Important: Separate instances of the structure will most likely have different offsets of B relative to N, therefore the MPI datatype can only be used for sending the specific record that was used for obtaining the offsets during the construction of the datatype.

When I try to use MPI_TYPE_CREATE_STRUCT to create a derived datatype for such Struct, it happens that differen CPUs create inconsistent derived datatypes. This is because Struct%B(:) might be located in different memory locations relative to the first memeber Struct%N, on different CPUs.

This is a non-issue. The MPI datatypes on both sides of the communication operation must only be congruent, which means that they should consist of the same basic datatypes in the same sequence. The offset of each element is irrelevant. In other words, as long as both the sender and the receiver specify the same types and number of data elements in the MPI_TYPE_CREATE_STRUCT call, the program will function correctly.

To send more than one element, things get a bit complicated. There are two solutions:

Use MPI_PACK to serialise the data on the sender side and MPI_UNPACK to deserialise it on the receiver side. As packing and unpacking require additional buffer space, this doubles the memory requirements of the program.

or

Create a separate MPI structure datatype for each record and then create a structure datatype that combines all records. Here is an example of how to send an array of two such structures, one with 10 elements in B and one with 20:

TYPE(Struct) :: Structs(2)

ALLOCATE(Structs(1)%B(10))
ALLOCATE(Structs(2)%B(20))

! (1) Create a separate structure datatype for each record
DO i=1,2
  CALL MPI_GET_ADDRESS(Structs(i)%N,    POS_(1), IError)
  CALL MPI_GET_ADDRESS(Structs(i)%A,    POS_(2), IError)
  CALL MPI_GET_ADDRESS(Structs(i)%B(1), POS_(3), IError)
  Offsets = POS_ - POS_(1)

  Types(1) = MPI_INTEGER
  Types(2) = MPI_REAL8
  Types(3) = MPI_REAL8

  Blocks(1) = 1
  Blocks(2) = 1
  Blocks(3) = i * 10

  CALL MPI_TYPE_CREATE_STRUCT(3, Blocks, Offsets, Types, Elem_Type(i), IError)
END DO

! (2) Create a structure of structures that describes the whole array
CALL MPI_GET_ADDRESS(Structs(1)%N, POS_(1), IError)
CALL MPI_GET_ADDRESS(Structs(2)%N, POS_(2), IError)
Offsets = POS_ - POS_(1)

Types(1) = Elem_Type(1)
Types(2) = Elem_Type(2)

Blocks(1) = 1
Blocks(2) = 1

CALL MPI_TYPE_CREATE_STRUCT(2, Blocks, Offsets, Types, TwoElem_Type, IError)
CALL MPI_TYPE_COMMIT(TwoElem_Type, IError)
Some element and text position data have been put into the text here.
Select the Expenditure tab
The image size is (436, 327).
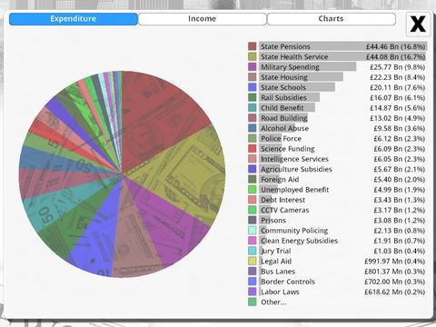pos(74,19)
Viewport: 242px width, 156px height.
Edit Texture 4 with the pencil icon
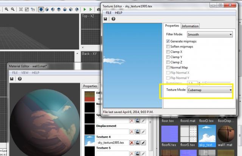tap(143, 142)
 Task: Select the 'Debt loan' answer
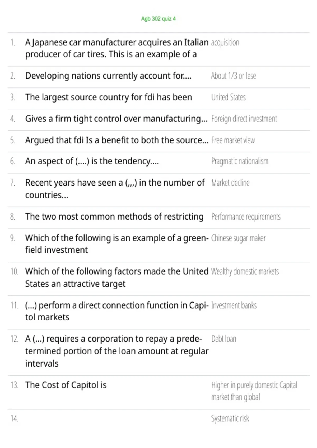pyautogui.click(x=223, y=339)
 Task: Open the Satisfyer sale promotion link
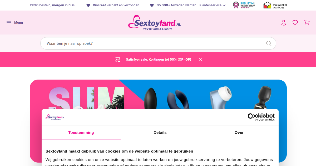(x=159, y=60)
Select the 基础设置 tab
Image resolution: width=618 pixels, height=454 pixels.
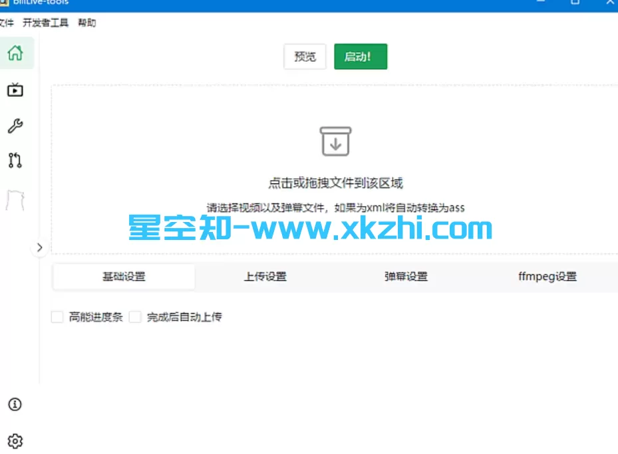pyautogui.click(x=123, y=277)
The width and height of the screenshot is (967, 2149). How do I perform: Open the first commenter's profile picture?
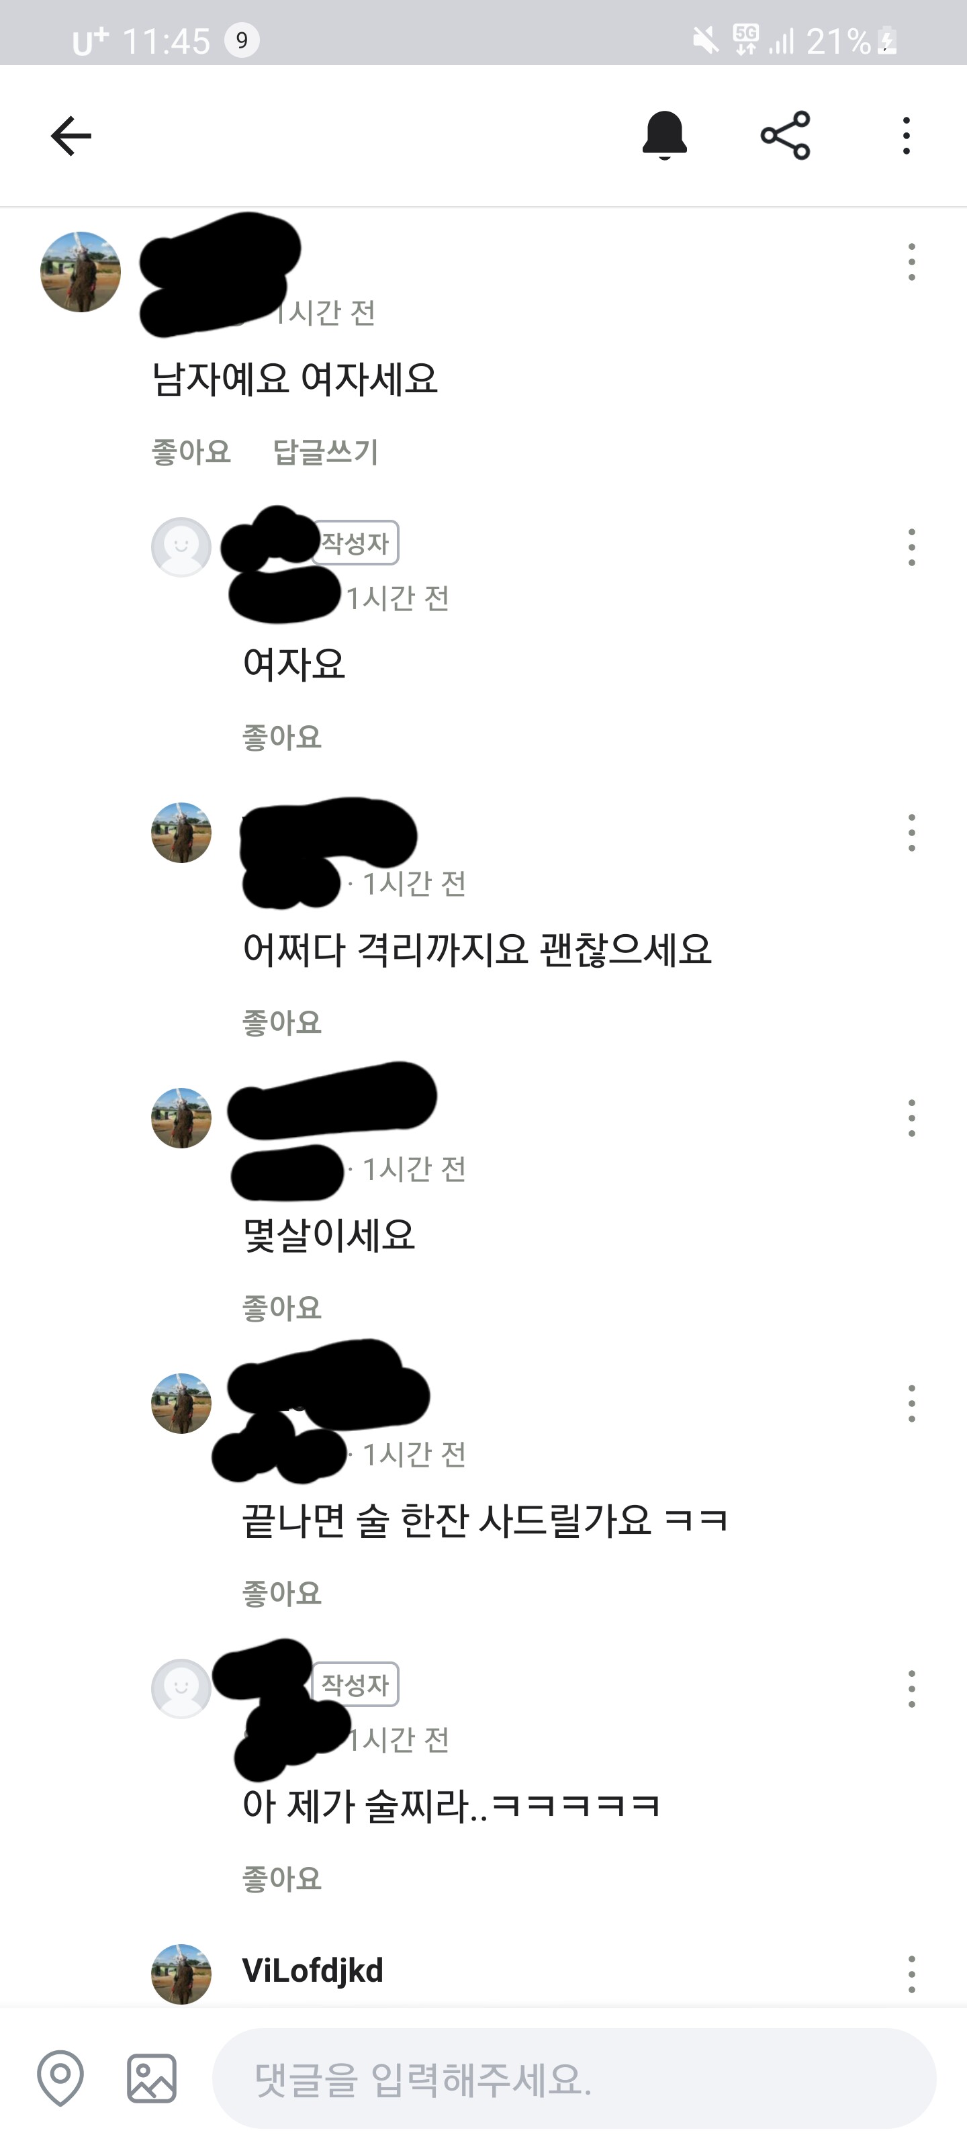tap(80, 272)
! (2.1) Free the intermediate datatypes
DO i=1,2
  CALL MPI_TYPE_FREE(Elem_Type(i), IError)
END DO

! (3) Send the array
CALL MPI_SEND(Structs(1)%N, 1, TwoElem_Type, ...)

Note that though constructing MPI datatypes is a relatively cheap operation, you should not use the procedure described above to send e.g. 1000000 instances of the structured type. Also, MPI datatype descriptors live in memory managed by the library and the timely deallocation of datatypes that are no longer needed is important.